Original source: topic-mvcc-version-snapshots

Topic: How LevelDB keeps old Version objects alive for concurrent readers via reference counting, and why this matters for read consistency during compaction

Date: 2026-05-29

Time: 13:45

LevelDB Version Reference Counting — What the Codebase Shows (and Doesn't)

The short answer: this codebase does not implement LevelDB's Version reference counting. The observations are insufficient to explain that mechanism from code. Here's what's present, what's missing, and why it matters.

What the codebase has

The LSM tree implementation in log-structured-merge-tree/lsm.py has a working compaction path. At line 319, compact() merges all SSTables into one, and at line 316-317, compaction triggers automatically when the SSTable count exceeds a threshold:


if len(self._sstables) >= self._compaction_threshold:
    self.compact()

The SSTable class (line 69 of lsm.py) reads from files on disk with a sparse index, and compaction produces a new merged SSTable. But there is no concurrency control around the SSTable list. When compact() runs, it mutates self._sstables directly — any concurrent reader iterating that same list would see inconsistent state.

What's missing: the Version pattern

In real LevelDB, this problem is solved by a Version object — an immutable snapshot of "which SSTable files exist at each level." The key pieces absent from this codebase:

1. No Version class — The grep for class.*Version found only VersionedValue (dynamo.py:13, vectorclock.py:82) and Version (mvccdatabase.py:9), none of which represent an SSTable manifest.

2. No reference counting — The grep for refcount|refcount|refs|retain|release found only lock-related release() methods (fencing_tokens.py:38, lamport.py:153), not lifecycle management for read snapshots.

3. No VersionSet or current pointer — The grep for currentversion|snapshot|version found MVCC snapshots (ssidatabase.py:75) and dynamo versioning (dynamo.py:82), but nothing that tracks "which set of SSTables is the current view."

How it would work (the LevelDB design)

In LevelDB's design, the pattern works like this:

A Version is an immutable list of SSTable files per level. It has a ref_count.
A VersionSet holds a current_ pointer to the latest Version.
When a reader starts a Get() or iterator, it calls Ref() on the current Version, incrementing the count.
When the reader finishes, it calls Unref(), decrementing. If the count hits zero, the Version (and its SSTable files) can be deleted.
When compaction finishes, it creates a new Version with updated file lists and installs it as current_. The old Version stays alive as long as any reader holds a reference.

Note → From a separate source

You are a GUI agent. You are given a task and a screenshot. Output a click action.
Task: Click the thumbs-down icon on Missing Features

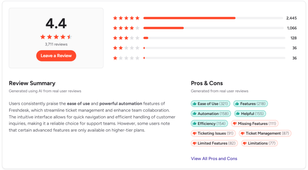click(235, 124)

This is why it matters for read consistency: a reader that started before compaction continues to see the old set of SSTables — files aren't deleted out from under it. Without this, you'd get one of two problems:

1. File-not-found errors — compaction deletes an SSTable that a concurrent reader is scanning

2. Inconsistent reads — a reader sees a mix of pre- and post-compaction state

The current lsm.py implementation at line 319 simply does self.sstables = [merged], which is fine for single-threaded use (as the tests at testlsm.py demonstrate) but would break under concurrency.

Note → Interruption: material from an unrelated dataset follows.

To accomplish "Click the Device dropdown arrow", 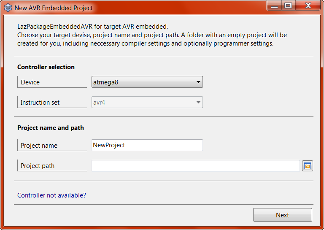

The MVCC analogy already in the codebase

Interestingly, snapshot-isolation/mvccdatabase.py:9 has a Version class, and write-skew-detection/ssidatabase.py:59-67 implements multi-version visibility rules — the same *idea* (readers see a consistent point-in-time view) applied at the row level rather than the file level. LevelDB's Version refcounting is MVCC for the storage engine's metadata.